Notable members of the Kashmiri Muslim diaspora in Punjab include Pakistan's former Prime Minister Nawaz Sharif (paternal ancestry from Anantnag), Finance Minister Ishaq Dar, politician Khawaja Asif, and former Chief Justice Lahore High Court Khawaja Muhammad Sharif . Another notable member of the Kashmiri Muslim diaspora in Punjab was Muhammad Iqbal (who took pride in his Brahman ancestry and whose poetry displayed a keen sense of belonging to the Kashmir Valley).
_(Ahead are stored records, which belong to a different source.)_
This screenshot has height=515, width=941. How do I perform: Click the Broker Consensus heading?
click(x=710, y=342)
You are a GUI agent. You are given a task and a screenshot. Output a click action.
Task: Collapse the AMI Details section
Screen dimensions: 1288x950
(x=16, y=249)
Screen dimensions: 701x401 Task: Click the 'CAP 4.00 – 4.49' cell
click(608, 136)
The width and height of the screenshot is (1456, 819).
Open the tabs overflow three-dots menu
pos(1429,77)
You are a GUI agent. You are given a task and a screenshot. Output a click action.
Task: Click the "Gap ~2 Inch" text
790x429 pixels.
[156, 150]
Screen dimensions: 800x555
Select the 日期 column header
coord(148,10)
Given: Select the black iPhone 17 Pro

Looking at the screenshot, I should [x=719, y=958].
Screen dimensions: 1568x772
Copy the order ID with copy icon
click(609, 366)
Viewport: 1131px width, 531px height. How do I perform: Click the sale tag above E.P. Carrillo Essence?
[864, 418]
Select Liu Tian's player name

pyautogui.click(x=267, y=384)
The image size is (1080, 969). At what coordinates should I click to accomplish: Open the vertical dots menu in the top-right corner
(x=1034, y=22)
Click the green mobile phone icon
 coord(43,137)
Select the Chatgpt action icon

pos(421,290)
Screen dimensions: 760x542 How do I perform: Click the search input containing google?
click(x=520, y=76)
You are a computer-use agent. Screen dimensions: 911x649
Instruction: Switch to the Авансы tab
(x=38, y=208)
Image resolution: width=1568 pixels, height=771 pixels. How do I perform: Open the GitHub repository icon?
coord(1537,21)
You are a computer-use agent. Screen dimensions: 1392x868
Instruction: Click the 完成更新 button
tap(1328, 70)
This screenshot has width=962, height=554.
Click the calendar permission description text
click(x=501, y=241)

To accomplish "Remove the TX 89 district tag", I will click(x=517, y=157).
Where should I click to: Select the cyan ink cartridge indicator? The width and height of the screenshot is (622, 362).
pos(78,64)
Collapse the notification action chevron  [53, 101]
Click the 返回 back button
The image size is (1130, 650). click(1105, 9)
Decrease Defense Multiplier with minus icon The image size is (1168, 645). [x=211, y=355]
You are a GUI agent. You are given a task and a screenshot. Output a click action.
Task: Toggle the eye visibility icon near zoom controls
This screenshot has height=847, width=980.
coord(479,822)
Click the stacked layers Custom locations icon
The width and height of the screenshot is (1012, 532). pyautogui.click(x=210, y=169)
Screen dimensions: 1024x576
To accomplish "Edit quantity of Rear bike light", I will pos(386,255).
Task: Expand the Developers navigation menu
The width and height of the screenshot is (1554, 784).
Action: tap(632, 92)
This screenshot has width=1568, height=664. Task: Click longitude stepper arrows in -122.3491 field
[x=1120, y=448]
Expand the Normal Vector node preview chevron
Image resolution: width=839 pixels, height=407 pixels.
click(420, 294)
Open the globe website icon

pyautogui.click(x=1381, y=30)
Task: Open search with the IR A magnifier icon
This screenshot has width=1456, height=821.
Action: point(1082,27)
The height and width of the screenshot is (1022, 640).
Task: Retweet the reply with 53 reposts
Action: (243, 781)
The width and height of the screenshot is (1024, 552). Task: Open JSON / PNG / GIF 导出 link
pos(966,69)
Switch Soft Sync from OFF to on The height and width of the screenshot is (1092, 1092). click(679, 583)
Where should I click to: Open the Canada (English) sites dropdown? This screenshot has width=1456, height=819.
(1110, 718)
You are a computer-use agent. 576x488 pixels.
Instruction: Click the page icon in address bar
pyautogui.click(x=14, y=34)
Another famous proud Kashmiri writer from Punjab was Saadat Hasan Manto.

According to the 1921 Census the total Kashmiri population in Punjab was 169,761. However, the Census report stated that only 3% of Kashmiris settled in Punjab retained their Kashmiri language. The number of people speaking Kashmiri in 1901 was 8,523 but had decreased to 7,190 in 1911. By 1921 the number of people speaking Kashmiri in Punjab had fallen to 4,690. The 1921 Census report stated that this fact showed that the Kashmiris who had settled in Punjab had adopted the Punjabi language of their neighbors. In contrast, the 1881 Census of Punjab had shown that there were 49,534 speakers of the Kashmiri language in the Punjab. The 1881 Census had recorded the number of Kashmiris in the Punjab as 179,020 while the 1891 Census recorded the Kashmiri population as 225,307 but the number of Kashmiri speakers recorded in the 1891 Census was 28,415.

Scholar Ayesha Jalal states that Kashmiris faced discrimination in the Punjab as well. Kashmiris settled for generations in the Punjab were unable to own land, including the family of Muhammad Iqbal. Scholar Chitralekha Zutshi states that Kashmiri Muslims settled in the Punjab retained emotional and familial links to Kashmir and felt obliged to struggle for the freedom of their brethren in the Valley.